[PASSAGE PROVIDED]
** Begin **
In Lesson 1 we learned to create functions - blocks of code you expect to re-use multiple times. If you think there are other people who would need it as well, you can make your code available for others to install and use - these are called libraries.

## What is pandas?

- `pandas` is a data analysis library for Python
- stands for "panel data"

It helps with data analysis because it is: 
- fast
- has lots of useful functionality
- a large open source community

We have already downloaded pandas as part of the installation instructions, now we need to import it into this notebook:

Every Python library will have documentation online:

https://pandas.pydata.org/docs/reference/index.html

I generally find google has better search functionality than internal search on the website.

Have a look at the different fields in this example: 

https://pandas.pydata.org/docs/reference/api/pandas.DataFrame.groupby.html?highlight=groupby#pandas.DataFrame.groupby

## A few quick examples of things you can do in pandas

And also merge multiple datasets.

CCG Info: https://opendata.arcgis.com/api/v3/datasets/bfb87228cf9e4c44bad0cffa353d0fc8_0/downloads/data?format=csv&spatialRefId=4326

In [1]:
ccg_url = 'https://opendata.arcgis.com/api/v3/datasets/bfb87228cf9e4c44bad0cffa353d0fc8_0/downloads/data?format=csv&spatialRefId=4326'

## Let's start with the building blocks of pandas

Pandas introduces two important new data types: `Series` and `DataFrame`

`Series`

A `Series` is a sequence of items, where each item has a unique label (called an `index`). At first it might seem the same as a list, but there are a few differences:
- They can have custom indices like a dictionary
- They allow vectorised operations
- They are the building blocks of dataframes

`DataFrame`

A `DataFrame` is a table of data. It is a collection on pandas series. Each row has a unique label (the `row index`), and each column has a unique label (the `column index`).
** End **
[GOALS]
[1] Reproduce the pandas tutorial excerpt in full, character for character.
[2] Identify each line of the records that contains the word "height" and copy those lines.
The two blocks of records were taken from different sources.

[ENTRIES]
** Begin **
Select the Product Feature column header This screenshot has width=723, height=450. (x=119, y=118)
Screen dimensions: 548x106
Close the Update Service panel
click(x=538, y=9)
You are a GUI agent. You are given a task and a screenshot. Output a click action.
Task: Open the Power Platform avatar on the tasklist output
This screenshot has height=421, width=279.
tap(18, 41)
** End **
** Begin **
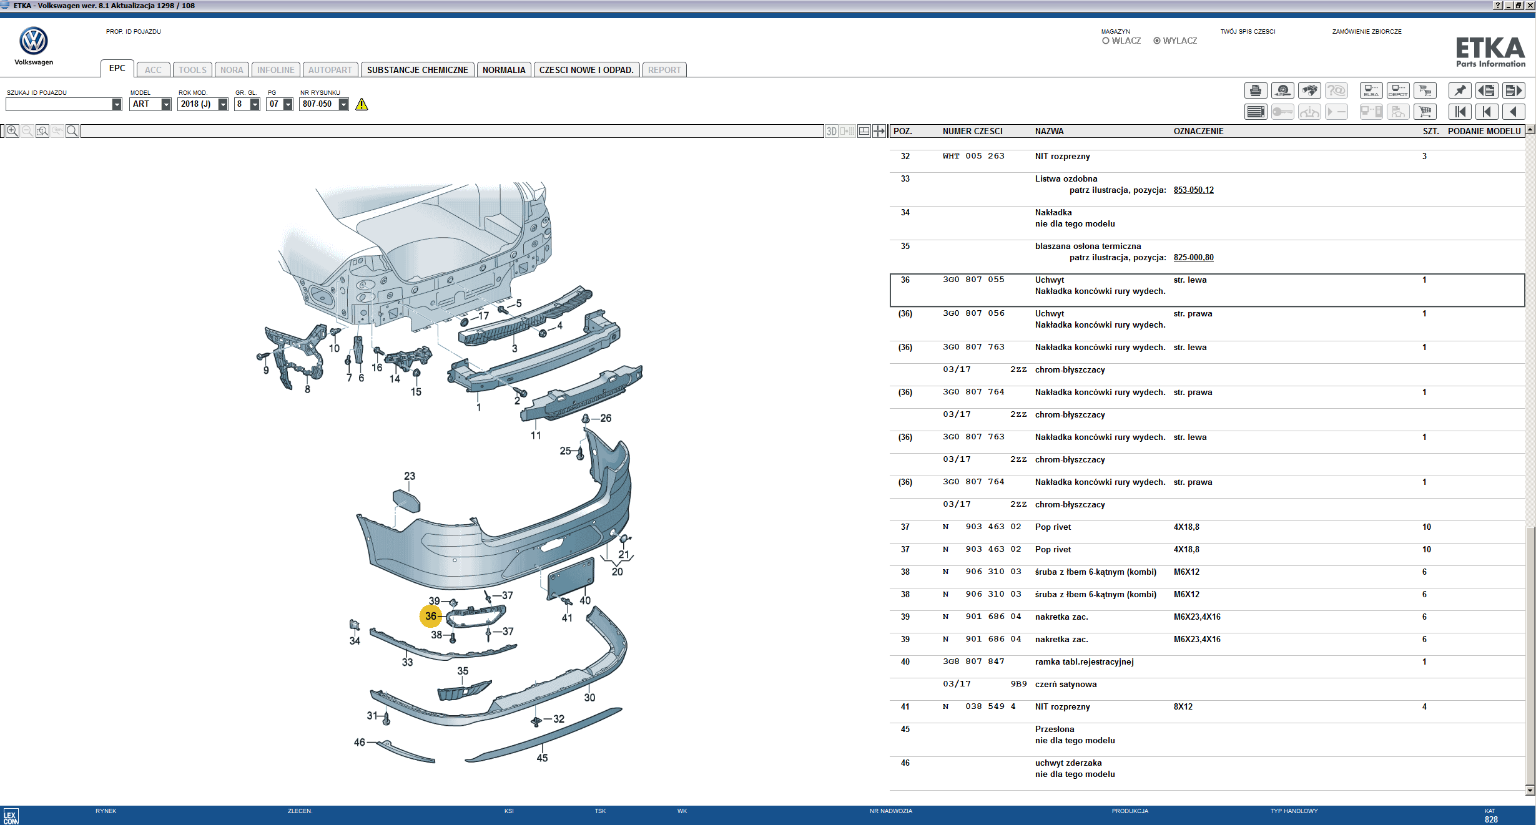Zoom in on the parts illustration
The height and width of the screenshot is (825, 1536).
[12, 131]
** End **
[ANSWERS TO THE PROBLEMS]
[1]
In Lesson 1 we learned to create functions - blocks of code you expect to re-use multiple times. If you think there are other people who would need it as well, you can make your code available for others to install and use - these are called libraries.

## What is pandas?

- `pandas` is a data analysis library for Python
- stands for "panel data"

It helps with data analysis because it is: 
- fast
- has lots of useful functionality
- a large open source community

We have already downloaded pandas as part of the installation instructions, now we need to import it into this notebook:

Every Python library will have documentation online:

https://pandas.pydata.org/docs/reference/index.html

I generally find google has better search functionality than internal search on the website.

Have a look at the different fields in this example: 

https://pandas.pydata.org/docs/reference/api/pandas.DataFrame.groupby.html?highlight=groupby#pandas.DataFrame.groupby

## A few quick examples of things you can do in pandas

And also merge multiple datasets.

CCG Info: https://opendata.arcgis.com/api/v3/datasets/bfb87228cf9e4c44bad0cffa353d0fc8_0/downloads/data?format=csv&spatialRefId=4326

In [1]:
ccg_url = 'https://opendata.arcgis.com/api/v3/datasets/bfb87228cf9e4c44bad0cffa353d0fc8_0/downloads/data?format=csv&spatialRefId=4326'

## Let's start with the building blocks of pandas

Pandas introduces two important new data types: `Series` and `DataFrame`

`Series`

A `Series` is a sequence of items, where each item has a unique label (called an `index`). At first it might seem the same as a list, but there are a few differences:
- They can have custom indices like a dictionary
- They allow vectorised operations
- They are the building blocks of dataframes

`DataFrame`

A `DataFrame` is a table of data. It is a collection on pandas series. Each row has a unique label (the `row index`), and each column has a unique label (the `column index`).

[2]
Select the Product Feature column header This screenshot has width=723, height=450. (x=119, y=118)
This screenshot has height=421, width=279.
The height and width of the screenshot is (825, 1536).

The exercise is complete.